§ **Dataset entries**
-- Opening Marker --
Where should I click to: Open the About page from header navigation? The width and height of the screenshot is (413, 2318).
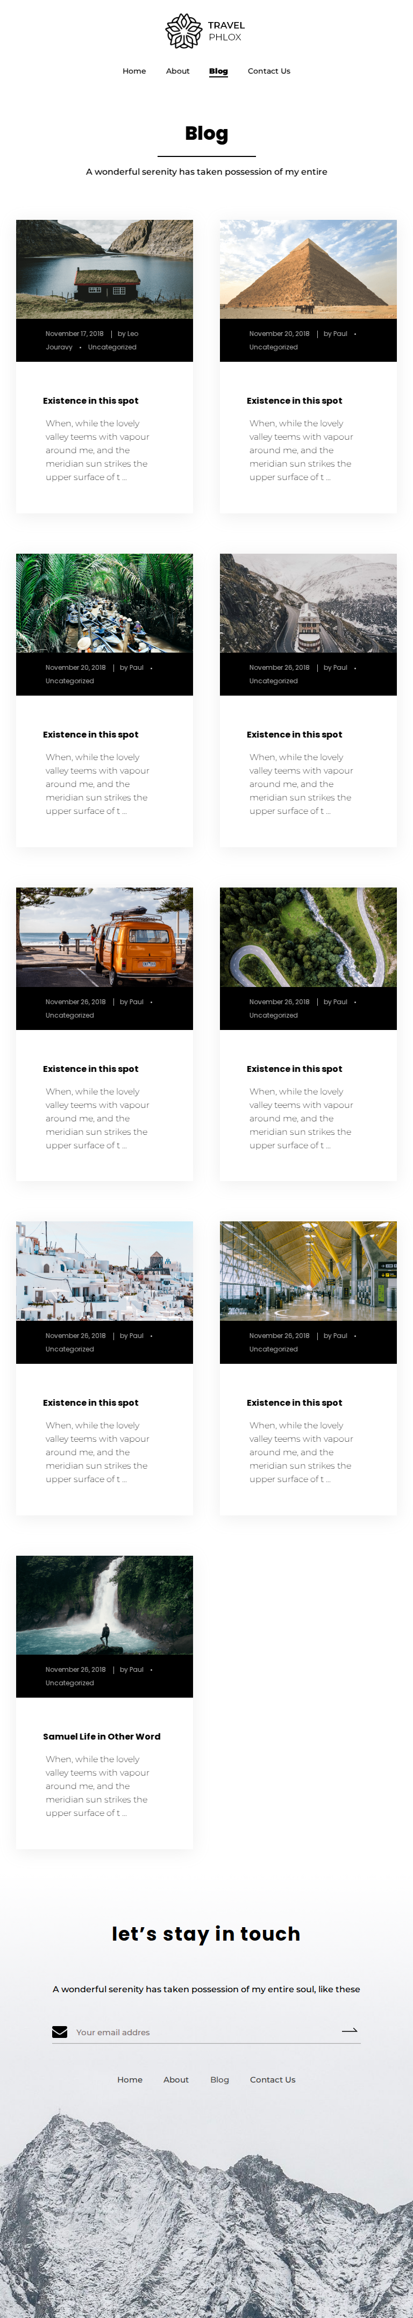tap(177, 71)
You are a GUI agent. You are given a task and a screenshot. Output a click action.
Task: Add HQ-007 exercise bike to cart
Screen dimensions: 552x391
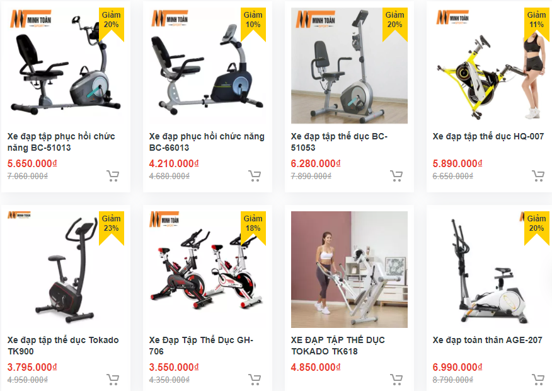coord(538,175)
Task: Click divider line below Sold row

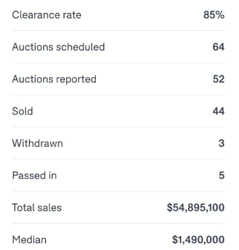Action: 118,127
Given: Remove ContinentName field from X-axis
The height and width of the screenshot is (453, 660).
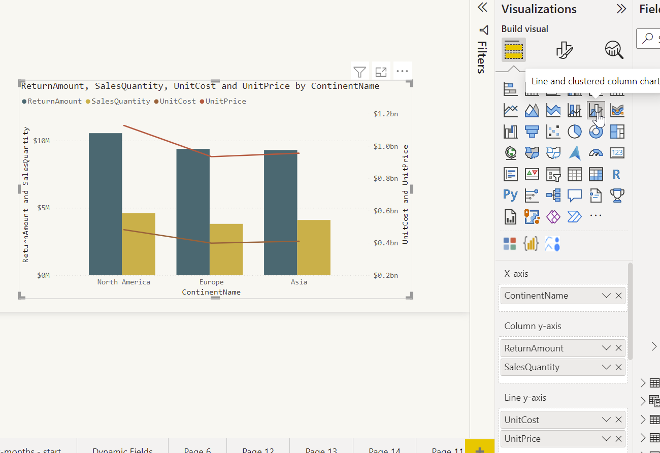Looking at the screenshot, I should [x=618, y=296].
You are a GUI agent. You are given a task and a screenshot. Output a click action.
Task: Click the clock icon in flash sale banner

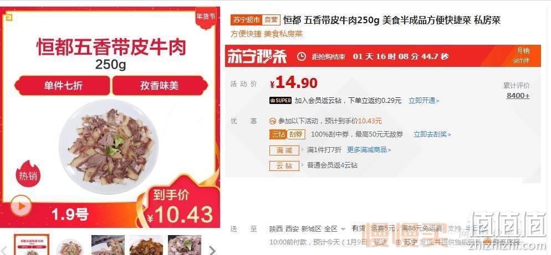[x=302, y=56]
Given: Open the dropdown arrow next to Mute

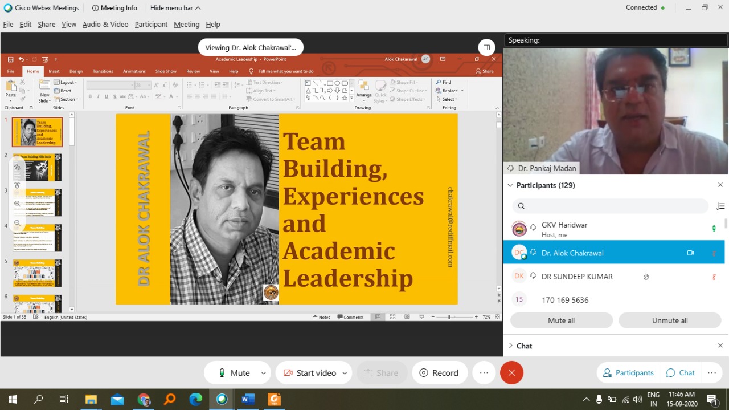Looking at the screenshot, I should [x=263, y=373].
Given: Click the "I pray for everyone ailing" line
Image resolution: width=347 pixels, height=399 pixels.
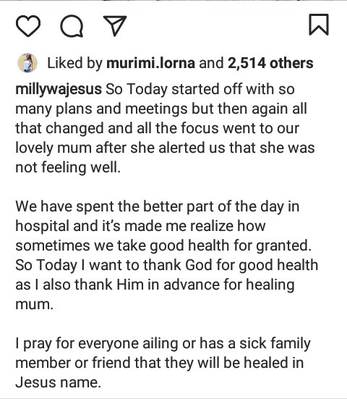Looking at the screenshot, I should (163, 343).
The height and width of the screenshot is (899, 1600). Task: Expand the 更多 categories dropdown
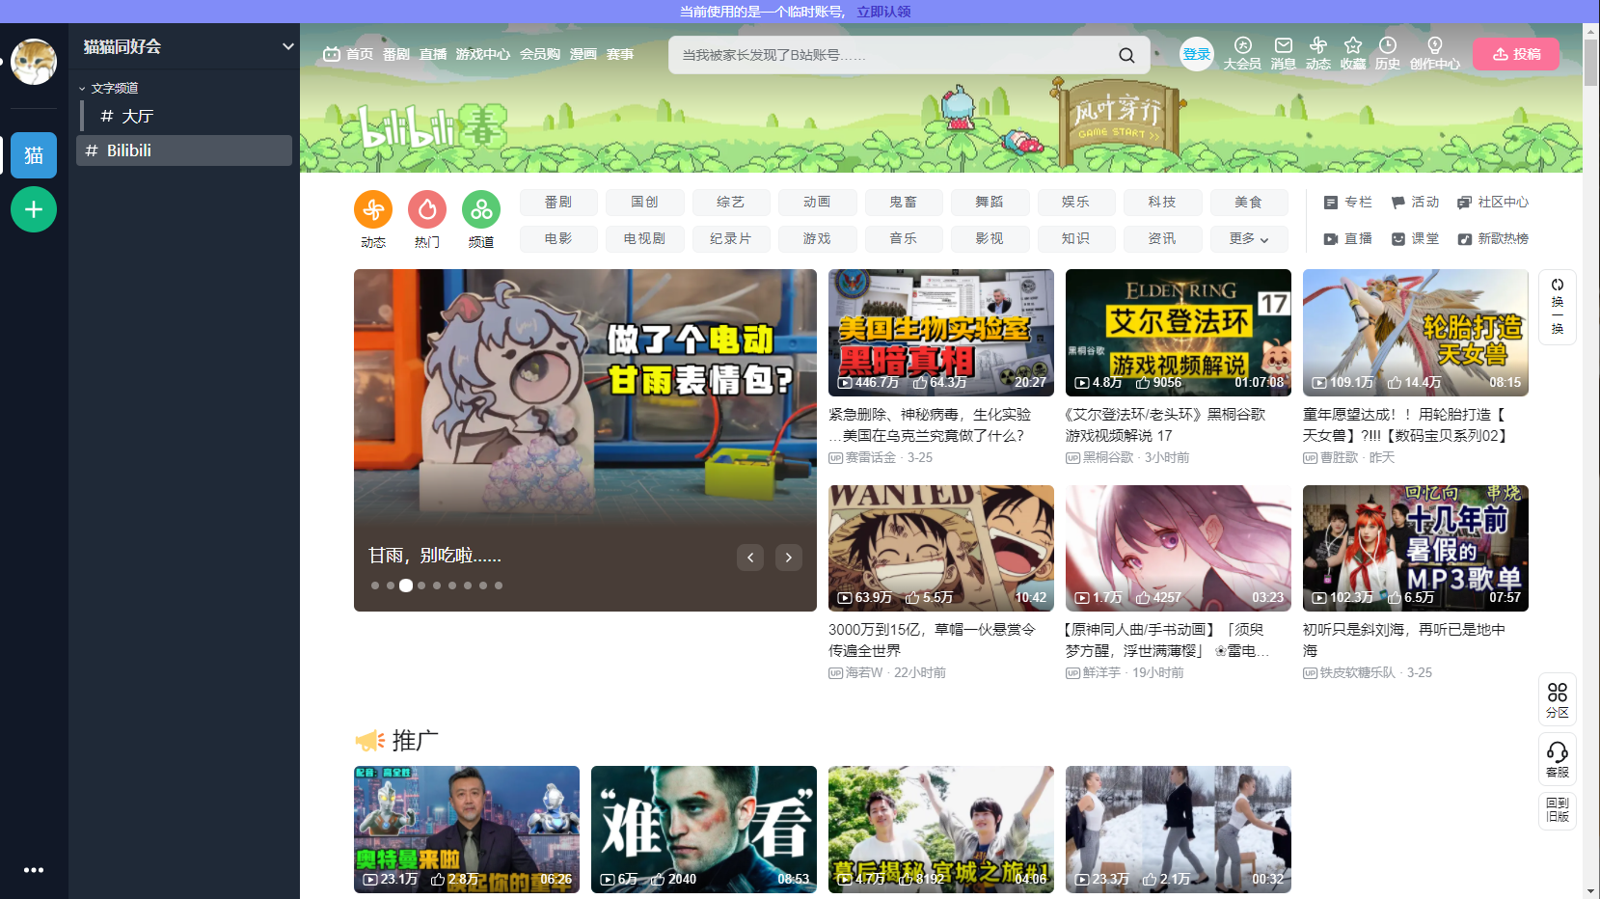click(x=1249, y=238)
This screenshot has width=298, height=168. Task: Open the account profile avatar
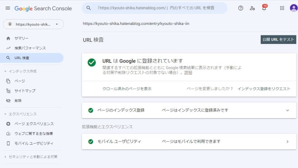[294, 8]
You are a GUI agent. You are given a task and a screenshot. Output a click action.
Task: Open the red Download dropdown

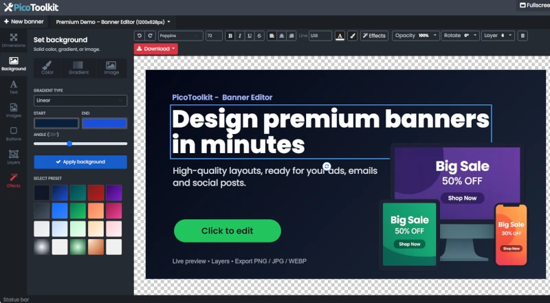[x=155, y=49]

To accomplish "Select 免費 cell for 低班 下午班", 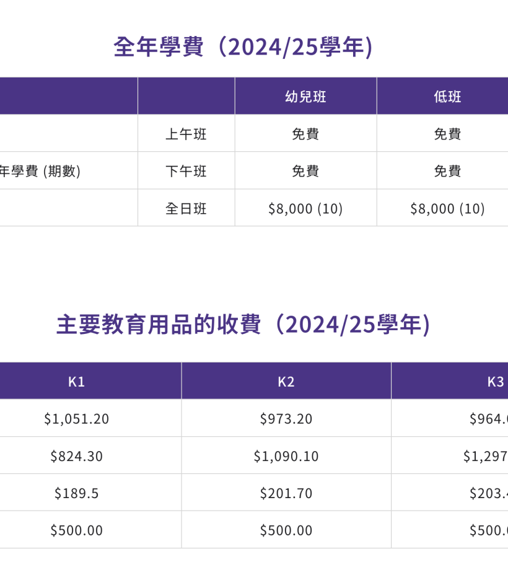I will (447, 171).

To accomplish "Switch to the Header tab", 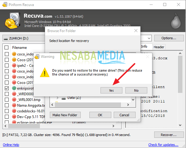I will point(159,47).
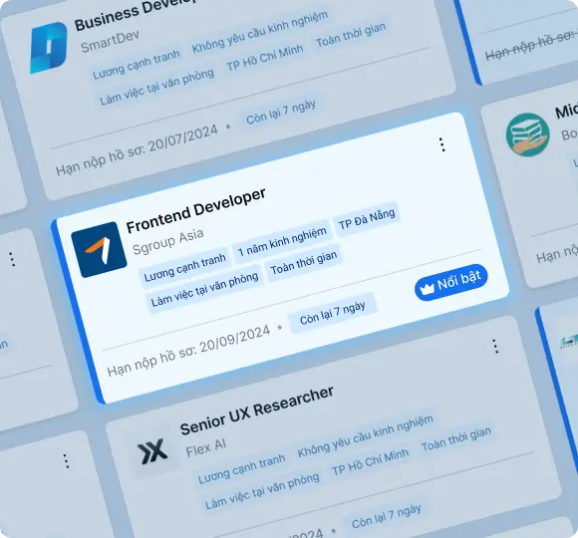Open the three-dot menu on the lower-left dimmed card
Screen dimensions: 578x538
tap(66, 460)
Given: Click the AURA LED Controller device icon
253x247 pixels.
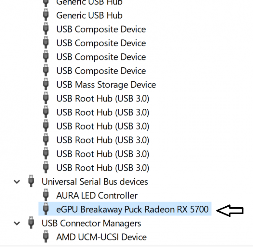Looking at the screenshot, I should 46,195.
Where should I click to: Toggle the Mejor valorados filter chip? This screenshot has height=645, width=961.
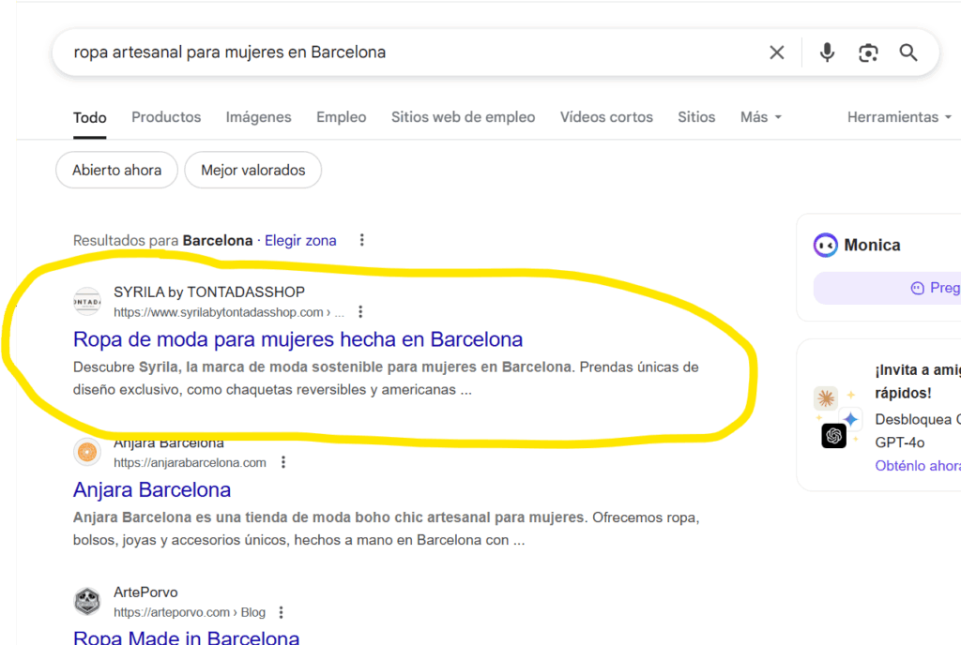pos(253,171)
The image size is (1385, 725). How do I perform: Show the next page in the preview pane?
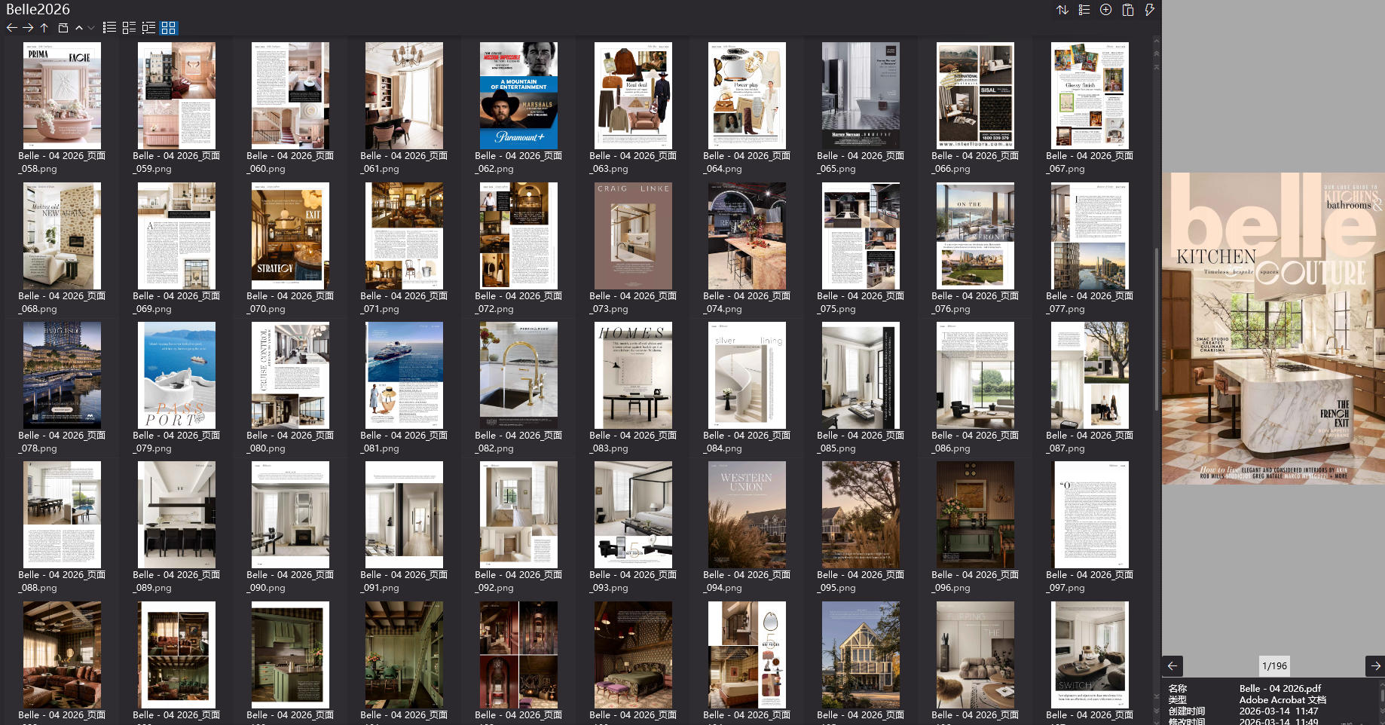[1375, 666]
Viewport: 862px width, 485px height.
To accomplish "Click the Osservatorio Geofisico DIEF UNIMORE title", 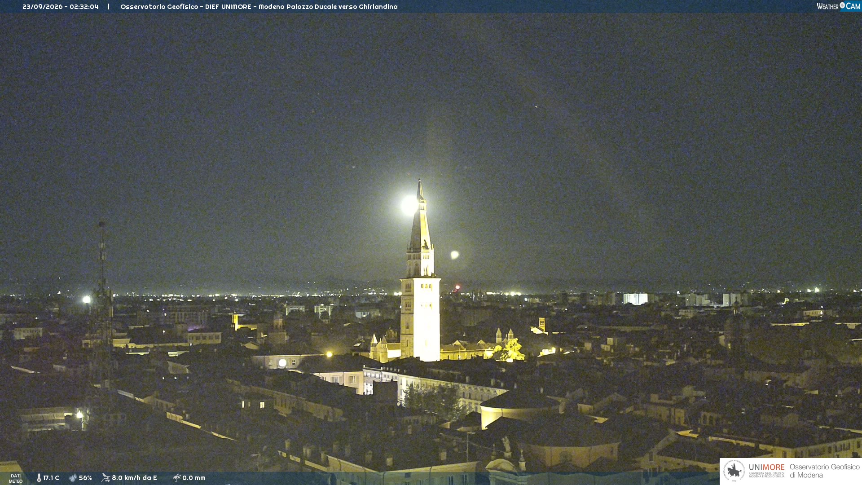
-- Closing Marker --
§ **YOUR ASSIGNMENT**
Copy exactly the lines from the line that contains "Where should I click to: Toggle" through the last line of the records above, both ends included, but leave out the pictures.

§ **RESPONSE AREA**
Where should I click to: Toggle the Mejor valorados filter chip? This screenshot has height=645, width=961.
pos(253,171)
The image size is (1385, 725). How do I perform: Show the next page in the preview pane?
[1375, 666]
Viewport: 862px width, 485px height.
To accomplish "Click the Osservatorio Geofisico DIEF UNIMORE title", 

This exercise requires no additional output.